Ces tensions, les appels de l'opposition à empêcher le déroulement du référendum et des législatives, ainsi que les attaques des derniers jours contre des bureaux ou du matériel de vote, ont amplifié les craintes dans un pays coutumier des manifestations et des répressions brutales. L'armée a été mise en état d'alerte dès la semaine dernière. Pure précaution selon les autorités.


Annulation

 

L'opposition, qui dénonce depuis des mois "un coup d'Etat constitutionnel", refusait encore le 29 février de se contenter du report. Elle promet de poursuivre sa lutte pour annuler le scrutin. A l'issue de la réunion de sa coalition, un appel à manifester à été lancé à compter du 5 mars et ce "jusqu'au départ d'Alpha Condé", indique un communiqué.

 

"Nous avons entendu le report des législatives et du référendum. Nous félicitons le peuple de Guinée qui a vaillamment combattu contre ce coup d'Etat constitutionnel. Toutefois, nous ne nous satisfaisons pas de ce report", a déclaré à l'AFP Ibrahima Diallo, le chargé des opérations du Front national pour la défense de la Constitution (FNDC), le collectif de partis et de la société civile engagé contre un éventuel troisième mandat du président Alpha Condé, élu en 2010, puis réélu en 2015.

 

"Nous continuerons la lutte jusqu'au retrait complet de cette forfaiture de cette nouvelle Constitution. La lutte continue jusqu'à ce que Alpha Condé quitte le pouvoir en vertu de l'actuelle Constitution" qui limite le nombre de mandats présidentiels à deux, a ajouté Ibrahima Diallo.

 

Le principal opposant guinéen, Cellou Dalein Diallo, a estimé sur Twitter que "le discours d'Alpha Condé s'apparente plus à une déclaration de guerre à l'endroit de l'opposition et du FNDC qu'à une offre de paix et de dialogue". Et de conclure : "Non au coup d'Etat constitutionnel, non à la mascarade électorale ni le 1er mars, ni dans 15 jours".

 

 

 Manque de crédibilité

 

Les doutes exprimés par la communauté internationale quant à la crédibilité du pouvoir se sont multipliés ces dernières semaines.
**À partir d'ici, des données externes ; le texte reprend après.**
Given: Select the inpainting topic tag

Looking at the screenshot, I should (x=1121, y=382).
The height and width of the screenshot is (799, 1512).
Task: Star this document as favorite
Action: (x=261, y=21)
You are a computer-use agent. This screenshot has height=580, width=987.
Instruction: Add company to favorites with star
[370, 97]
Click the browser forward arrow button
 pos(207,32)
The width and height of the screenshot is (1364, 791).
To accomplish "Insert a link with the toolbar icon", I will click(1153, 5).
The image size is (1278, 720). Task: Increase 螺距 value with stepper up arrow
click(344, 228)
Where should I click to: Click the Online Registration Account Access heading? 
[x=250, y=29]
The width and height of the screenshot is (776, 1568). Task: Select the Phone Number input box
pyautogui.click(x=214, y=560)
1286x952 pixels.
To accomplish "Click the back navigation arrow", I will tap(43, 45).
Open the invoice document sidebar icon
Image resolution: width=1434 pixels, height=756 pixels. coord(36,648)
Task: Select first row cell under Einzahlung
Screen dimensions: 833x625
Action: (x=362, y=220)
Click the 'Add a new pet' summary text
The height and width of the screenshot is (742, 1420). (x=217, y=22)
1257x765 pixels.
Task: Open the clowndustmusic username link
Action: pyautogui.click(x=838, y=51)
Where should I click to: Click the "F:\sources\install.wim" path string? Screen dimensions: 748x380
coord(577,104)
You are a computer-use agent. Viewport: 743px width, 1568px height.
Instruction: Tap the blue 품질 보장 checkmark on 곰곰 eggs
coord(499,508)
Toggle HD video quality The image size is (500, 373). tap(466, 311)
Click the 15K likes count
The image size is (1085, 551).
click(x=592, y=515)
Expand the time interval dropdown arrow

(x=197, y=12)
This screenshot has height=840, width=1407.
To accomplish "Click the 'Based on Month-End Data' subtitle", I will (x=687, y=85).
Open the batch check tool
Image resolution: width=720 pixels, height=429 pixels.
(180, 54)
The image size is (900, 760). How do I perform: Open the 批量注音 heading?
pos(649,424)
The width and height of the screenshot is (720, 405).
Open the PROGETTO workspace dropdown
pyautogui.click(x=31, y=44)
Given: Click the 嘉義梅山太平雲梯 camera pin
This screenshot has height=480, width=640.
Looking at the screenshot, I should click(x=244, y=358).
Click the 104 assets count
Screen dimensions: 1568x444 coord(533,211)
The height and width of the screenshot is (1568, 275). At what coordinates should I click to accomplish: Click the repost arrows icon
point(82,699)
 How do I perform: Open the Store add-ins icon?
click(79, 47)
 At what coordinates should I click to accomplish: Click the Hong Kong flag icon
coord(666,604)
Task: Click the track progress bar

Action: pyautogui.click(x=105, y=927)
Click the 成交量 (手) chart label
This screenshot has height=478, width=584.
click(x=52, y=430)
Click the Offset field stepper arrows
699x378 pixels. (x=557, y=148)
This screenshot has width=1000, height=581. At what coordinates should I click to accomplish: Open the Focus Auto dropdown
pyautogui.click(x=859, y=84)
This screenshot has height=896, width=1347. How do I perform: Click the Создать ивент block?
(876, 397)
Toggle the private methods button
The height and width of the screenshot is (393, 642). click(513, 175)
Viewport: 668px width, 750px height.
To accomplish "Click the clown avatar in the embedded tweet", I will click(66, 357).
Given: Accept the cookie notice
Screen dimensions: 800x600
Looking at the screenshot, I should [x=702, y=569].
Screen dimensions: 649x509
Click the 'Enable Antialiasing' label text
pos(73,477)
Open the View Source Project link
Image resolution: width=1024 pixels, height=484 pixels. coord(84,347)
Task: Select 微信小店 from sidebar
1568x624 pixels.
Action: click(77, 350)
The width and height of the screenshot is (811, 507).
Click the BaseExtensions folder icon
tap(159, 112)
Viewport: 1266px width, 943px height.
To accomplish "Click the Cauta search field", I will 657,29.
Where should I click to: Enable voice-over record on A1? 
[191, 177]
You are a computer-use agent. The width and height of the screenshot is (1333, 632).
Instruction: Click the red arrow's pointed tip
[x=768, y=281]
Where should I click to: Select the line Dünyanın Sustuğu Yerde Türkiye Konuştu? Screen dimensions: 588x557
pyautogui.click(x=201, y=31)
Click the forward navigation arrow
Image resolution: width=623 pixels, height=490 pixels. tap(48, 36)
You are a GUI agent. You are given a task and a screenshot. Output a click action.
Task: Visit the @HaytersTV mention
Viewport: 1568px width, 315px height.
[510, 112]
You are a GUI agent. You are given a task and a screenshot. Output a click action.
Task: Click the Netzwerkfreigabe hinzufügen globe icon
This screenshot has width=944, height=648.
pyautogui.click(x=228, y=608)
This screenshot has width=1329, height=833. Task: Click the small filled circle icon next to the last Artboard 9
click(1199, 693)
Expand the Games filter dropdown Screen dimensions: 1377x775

L'Organisation internationale de la francophonie (OIF), accompagnatrice du processus électoral en Guinée, a jugé "problématiques" près de 2,5 millions de noms d'électeurs figurant sur les listes, avec des doublons et la présence de personnes défuntes.

 

Fait rare, l'Union africaine a rappelé ses observateurs le 28 février. La Cédéao a, pour sa part, renoncé à déployer les siens en raison des risques potentiels. Sa mission de bons offices en Guinée a été également annulée, à la dernière minute, le 27 février. Motif évoqué : l'agenda du président Alpha Condé. 

 

Dans un communiqué, l'Union européenne s'interroge sur "la crédibilité des échéances électorales à venir", en raison notamment de "l'absence d'inclusivité et de transparence". Dans le document, elle s'appuie notamment sur les constats de l'OIF et des décisions de l'UA et de la Cédéao. Néanmoins, selon le pouvoir, des missions de l'OIF et de la Cédéao sont attendues la semaine prochaine pour une évaluation du fichier électoral.